Principle:Lucidrains X transformers Autoregressive Training Loss
Metadata
| Field | Value |
|---|---|
| Paper | Attention Is All You Need |
| Repository | x-transformers |
| Domains | Deep_Learning, NLP, Training |
| Last Updated | 2026-02-08 18:00 GMT |
Overview
Next-token prediction training objective that computes cross-entropy loss between model predictions and shifted target sequences for autoregressive language modeling.
Description
The forward pass of an autoregressive language model takes a sequence of tokens, splits it into input (all but last) and target (all but first), runs the input through the transformer to get logits, and computes cross-entropy loss against the target. This is the standard teacher-forcing training paradigm.
The wrapper automatically handles:
- Input/target splitting — the sequence is split into offset-by-one pairs so the model learns to predict the next token at each position.
- Optional token masking (MLM augmentation) — randomly replaces a fraction of input tokens with a mask token during training, which has been shown to improve autoregressive training.
- Optional attention z-loss — a regularization term that penalizes large logits in the attention mechanism to stabilize training.
- Optional next-embed continuous prediction loss — an auxiliary objective that predicts the next token's embedding vector in continuous space rather than via the discrete softmax.
Usage
Use during the training loop. Pass batches of token sequences of shape (batch, seq_len + 1) to the wrapped model's forward method.
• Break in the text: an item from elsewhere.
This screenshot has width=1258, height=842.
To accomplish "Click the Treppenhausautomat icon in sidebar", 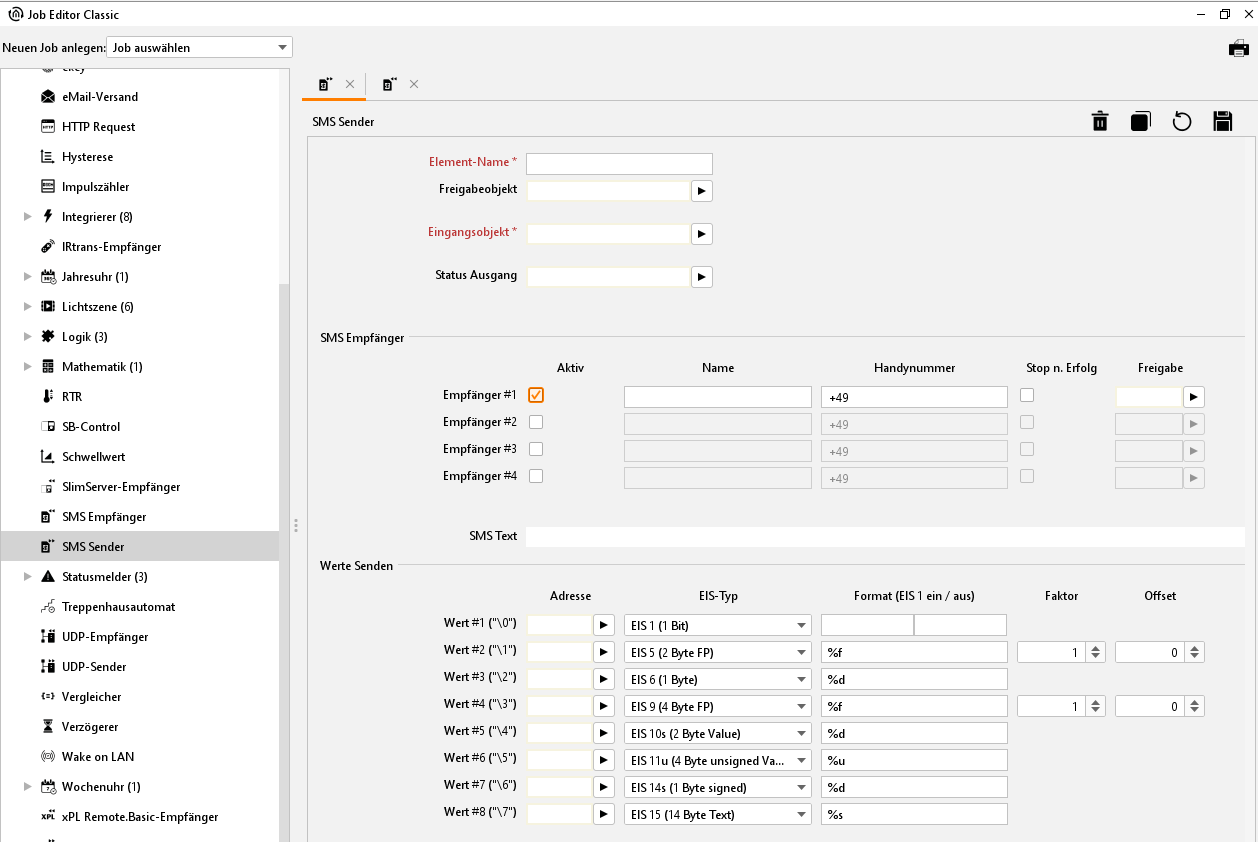I will [47, 607].
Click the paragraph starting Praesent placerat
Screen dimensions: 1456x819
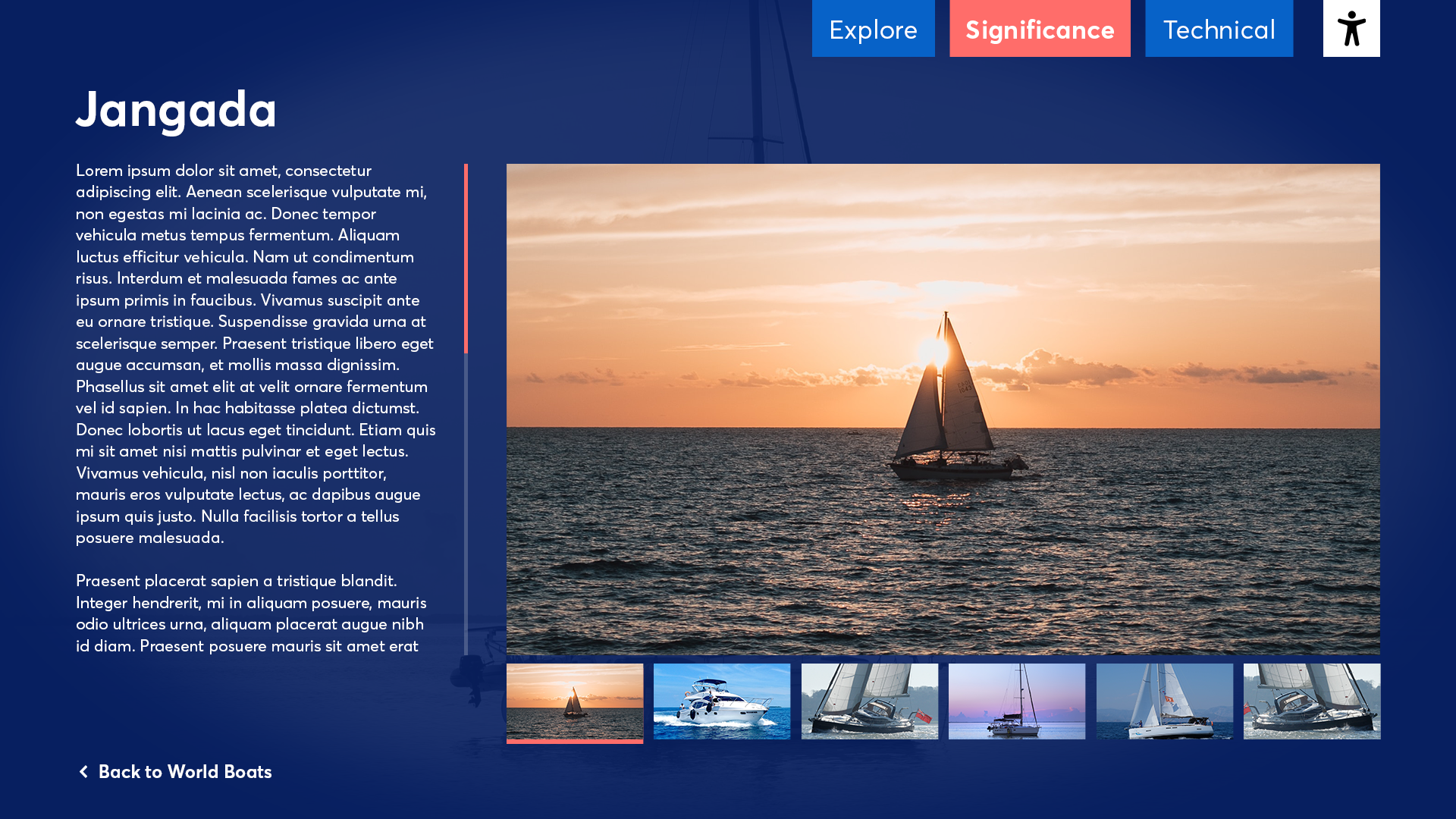pos(251,612)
The extra token is needed because the wrapper internally splits the sequence into input and target:
# tokens shape: (batch, seq_len + 1)
# The wrapper splits into:
# input = tokens[:, :-1] # (batch, seq_len)
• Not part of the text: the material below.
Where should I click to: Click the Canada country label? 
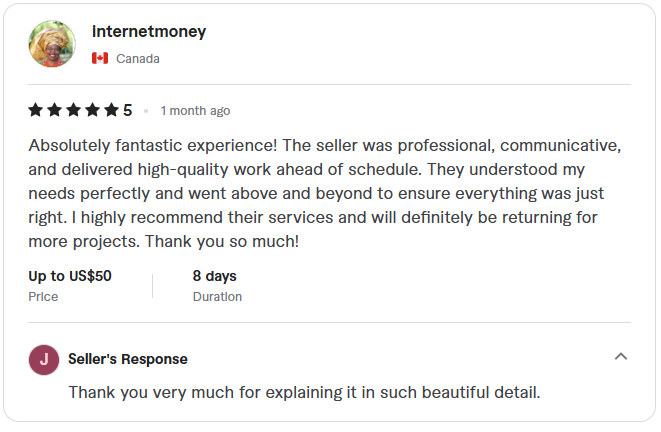pos(138,59)
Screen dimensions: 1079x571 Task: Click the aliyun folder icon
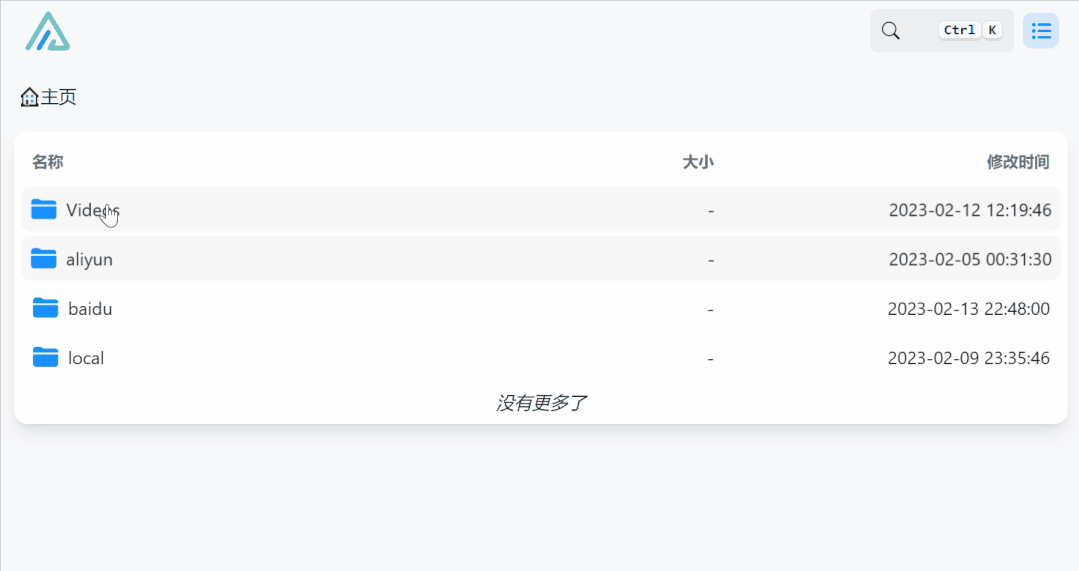[44, 259]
# target = tokens[:, 1:] # (batch, seq_len)
loss = model(tokens)
loss.backward()
Theoretical Basis
Next-token prediction: given x_1 ... x_{t-1}, predict x_t.
The training loss is the standard cross-entropy:
Loss = CrossEntropy(logits, target) = -∑_t log P(x_t | x_1 ... x_{t-1})
Teacher forcing feeds ground-truth tokens as input at each time step (rather than the model's own predictions). This avoids compounding errors during training and allows fully parallel computation across the sequence.
Optional MLM masking: randomly replace some input tokens with a mask token during training. This technique was shown to improve autoregressive training by Tay et al. (2022), who demonstrated that exposing the model to corrupted inputs during training acts as a form of regularization and improves generalization.